*Texte source*
Merci, nos pères ! vous avez fièrement illustré notre défaite ; votre héroïsme !… c’est un grand héritage que vous nous avez laissé dans notre infortune. Faut-il s’étonner si les Anglais, après la paix, trouvaient encore tant d’orgueil dans ces gentilshommes nécessiteux qui passaient devant eux avec mépris dans les rues de Québec ?… Le joug n’abâtardit pas sitôt les héros de semblables épopées. Merci, nos pères ! Ah ! nous avions bien besoin, dans la carrière pénible qui allait s’ouvrir devant nous, du spectacle de vos vertus et de vos exemples, et vous en avez été prodigues. Et, aujourd’hui, dans ces temps mauvais où des défections déplorables nous humilient tous les jours, où une légion d’autres Bigot s’apprêtent à vendre ce grand héritage de gloire que vous nous avez transmis, pour les oripaux d’un petit pouvoir, ou les miettes qui tombent de la table d’une bureaucratie délétère… nous avons besoin de relire notre histoire pour nous sentir de l’orgueil national, encore !…

Mais la fortune ne permit pas même à nos pères d’atteindre le but suprême de leur résolution désespérée, et le chemin du Mississipi leur fut encore fermé.

*Relevés de localisation de mots et d'éléments*

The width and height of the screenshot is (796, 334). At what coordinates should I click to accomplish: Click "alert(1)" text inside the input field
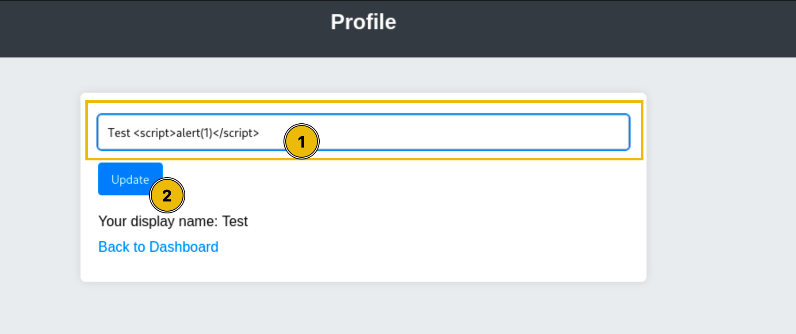194,133
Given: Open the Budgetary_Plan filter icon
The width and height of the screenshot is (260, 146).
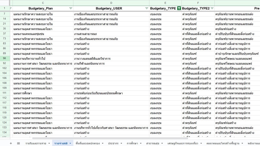Looking at the screenshot, I should tap(71, 8).
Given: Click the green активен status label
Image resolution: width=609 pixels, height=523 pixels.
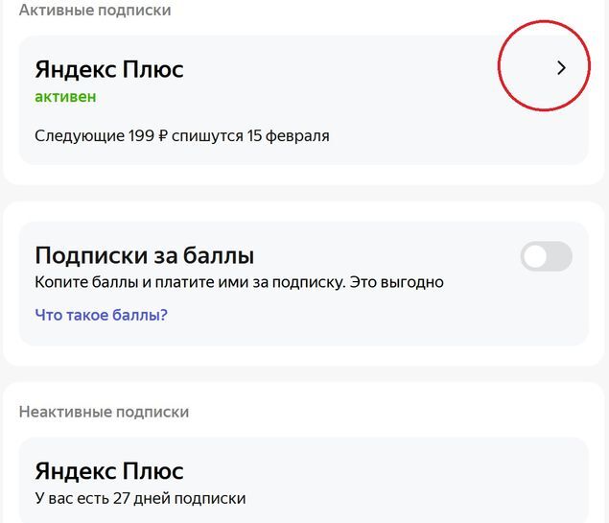Looking at the screenshot, I should pyautogui.click(x=65, y=97).
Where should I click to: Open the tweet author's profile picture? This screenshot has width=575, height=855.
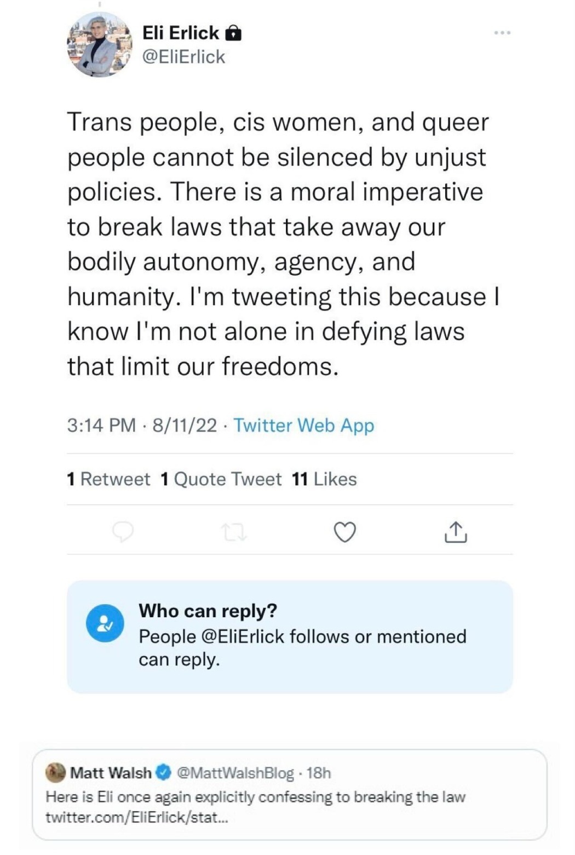100,44
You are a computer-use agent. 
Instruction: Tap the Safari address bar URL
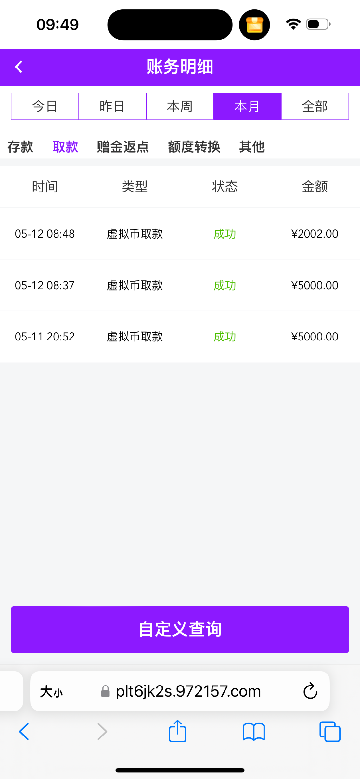[x=188, y=691]
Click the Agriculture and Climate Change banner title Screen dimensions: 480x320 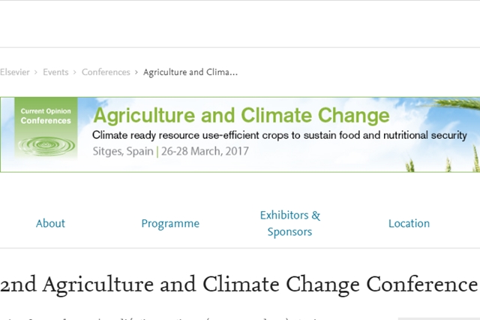tap(242, 116)
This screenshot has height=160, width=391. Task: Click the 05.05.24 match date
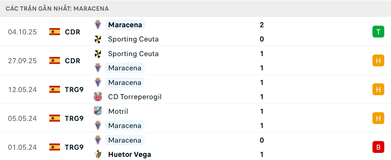(22, 119)
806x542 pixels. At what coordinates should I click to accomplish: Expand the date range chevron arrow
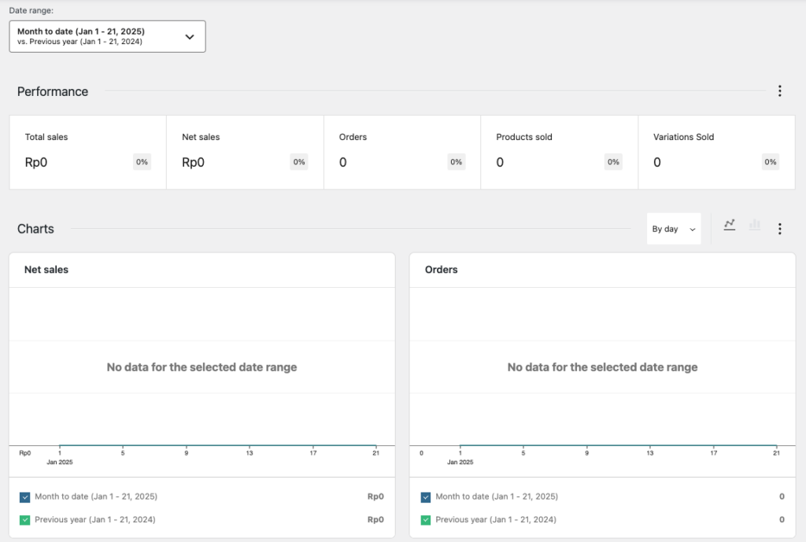click(x=189, y=35)
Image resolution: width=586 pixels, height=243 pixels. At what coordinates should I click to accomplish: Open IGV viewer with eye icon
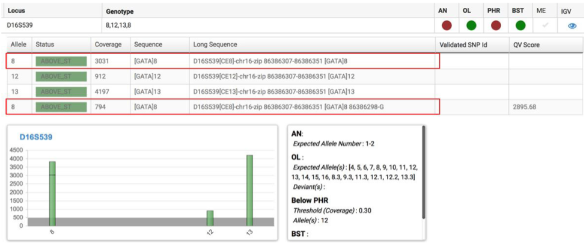tap(572, 26)
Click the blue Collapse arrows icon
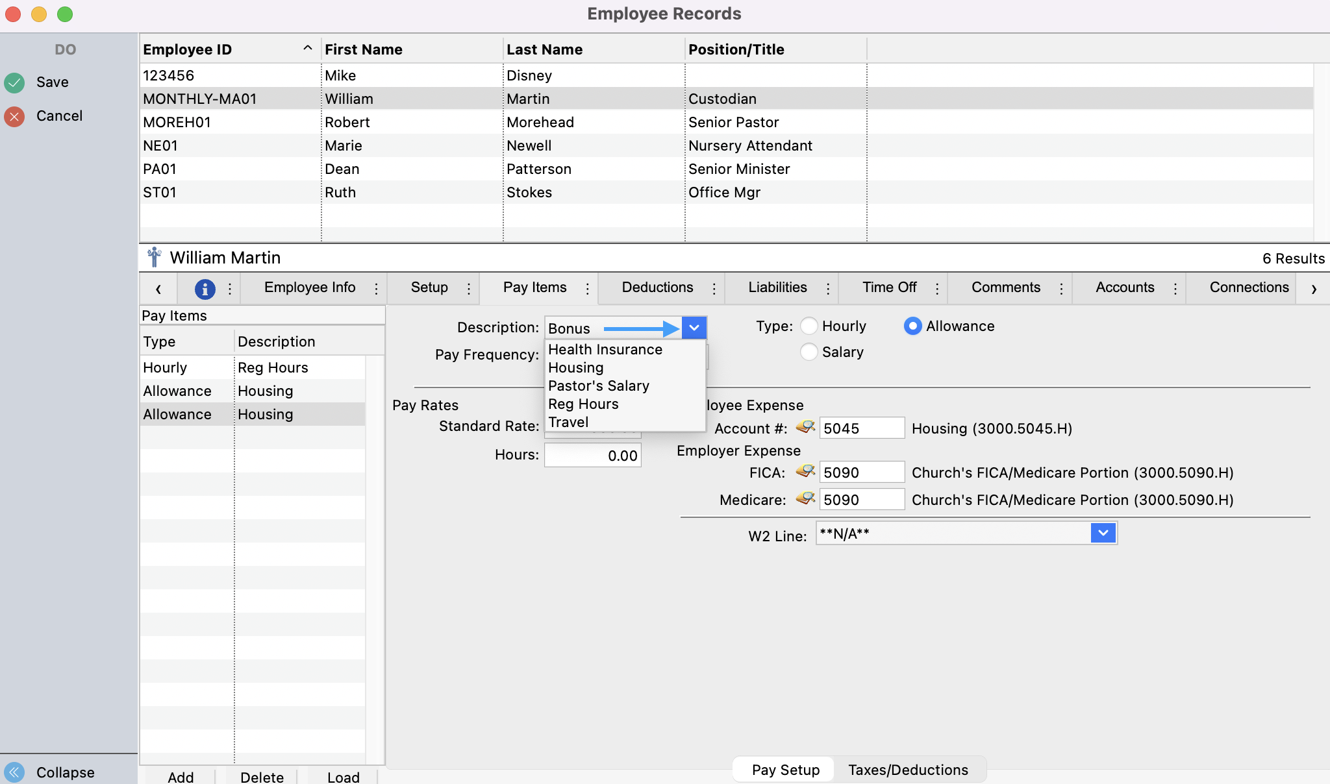The image size is (1330, 784). click(x=14, y=772)
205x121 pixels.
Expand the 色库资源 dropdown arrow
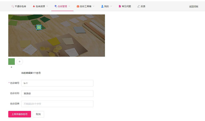coord(47,6)
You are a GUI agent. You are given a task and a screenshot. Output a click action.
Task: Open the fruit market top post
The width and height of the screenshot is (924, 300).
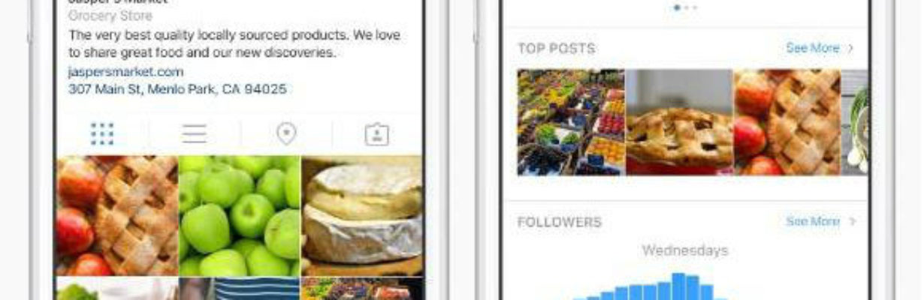coord(571,122)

*Consignes*
1. D'après le texte source, quel chemin resta fermé à nos pères ?
2. Dans les lignes fournies, remplacez « coordinates » par « position » en partant de la ligne qui contient « 806x542 pixels. At » et en vous arrêtant après celle qui contient « tap(572, 26) ». N'incluez pas les images dans la réponse.

*Résultats*
1. Le chemin du Mississipi.

2.
806x542 pixels. At what position should I click to accomplish: Expand the date range chevron arrow
click(x=189, y=35)
Image resolution: width=586 pixels, height=243 pixels. At what position should I click to accomplish: Open IGV viewer with eye icon
tap(572, 26)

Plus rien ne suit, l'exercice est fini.